JON BON JOVI: Keep the faith
ME: Um, we’re gonna need to do more than that to beat this virus
JON: Bad medicine is what I need
ME: Can someone take Jon home please
HR called me in today and told me I have a bad attitude. So they’re transferring me over to IT and giving me a raise.
Forget secret ingredients. Competitive baking show contestants should each have a toddler they have to care for while they cook.
[whale watching]
whale: can someone close the drapes please? He’s back again
Bruce Willis on a jetski, being pursued by a pug on a smaller jetski
Welcome to your fifties, your movie reviews are no longer thumbs up or thumbs down, they’re did I fall asleep or stay awake.
[texting]
-have a good day
You two!
*to
Ugh *tpp
Arghh *yoo
DAMMIT *two
shit *TOO
YOU TOO
There! 🙂-please stop texting me
Ha! You two!
My wife left me for my best friend.
Well, he was just a stranger at that time.
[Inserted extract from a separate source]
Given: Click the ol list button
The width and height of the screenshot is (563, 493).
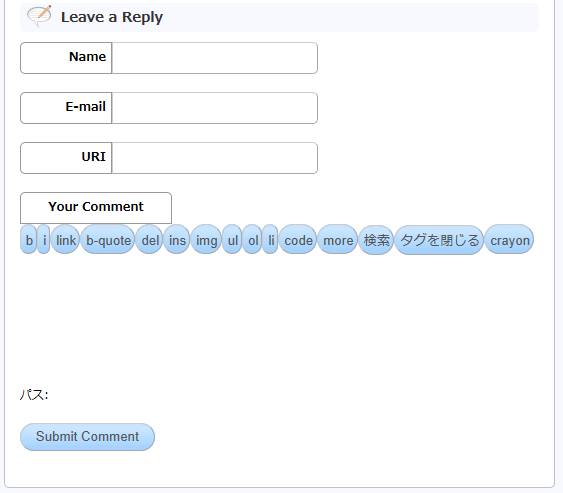Looking at the screenshot, I should click(x=252, y=239).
He is my best friend now.
“Do I want to smell like a 15 year old boy?” I axe myself.
I really hate to get religious on here, but have you seen the thigh gap on Jesus. DAYUM!
Explained to my 9 yo how programming works:
1. You have something you want to do.
2. You write code to do it.
3. The code doesn’t work.
4. You fix the mistakes.
5. When the program works, you realize your idea was wrong.
6. You fix the idea.
7. Goto 2.
Never go to bed angry. Stay up and make sure they don’t sleep either.
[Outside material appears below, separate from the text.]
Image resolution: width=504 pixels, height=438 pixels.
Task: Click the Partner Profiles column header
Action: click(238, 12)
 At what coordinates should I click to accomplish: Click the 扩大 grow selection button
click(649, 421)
dad: “what’s that nice french place we went to called again?”
me: “france?”
dad: “that’s the one”
I Just found out there’s an all you can drink Tequila train in Mexico..so I guess this is goodbye guys!
[Bath & Body Works]
Me: I need a bottle of body lotion for my wife.
Clerk: These are Buy 3 Get 1 Free.
Me: I just need this one here.
Clerk: That’s not Buy 3 Get 1 but it IS Buy 1 Get 2 and if you buy this it’s Buy 2 Get 3 Free.
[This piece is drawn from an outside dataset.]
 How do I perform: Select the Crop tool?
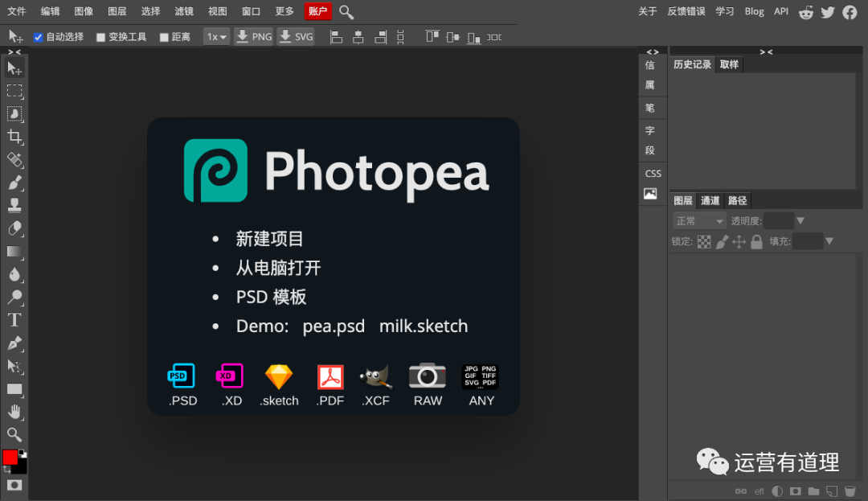[14, 137]
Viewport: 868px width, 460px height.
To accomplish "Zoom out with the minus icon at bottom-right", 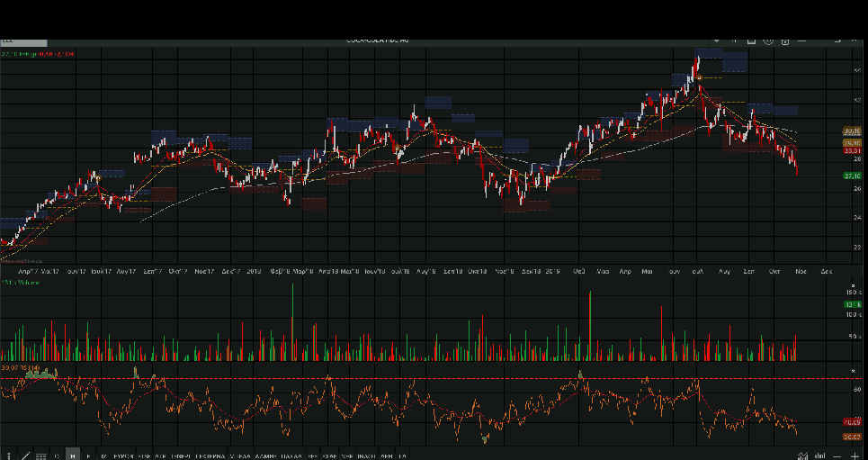I will tap(836, 456).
Me [leaving with 300 bottles]: how did this happen
hey it’s me, the girl who just googled “chemistry alphabet” when i meant “periodic table”
I always take my kids on vacation during drug awareness week…because there’s just some things they should learn from their dad.
Morbius is the highest grossing Morbius movie to DATE!
He died doing what he loved
Making toast in the shower
Look, ice cream has eggs in it, therefore it is a breakfast food.
I freeze leftovers because I don’t want to throw away food now, I want to throw it away in 8 months.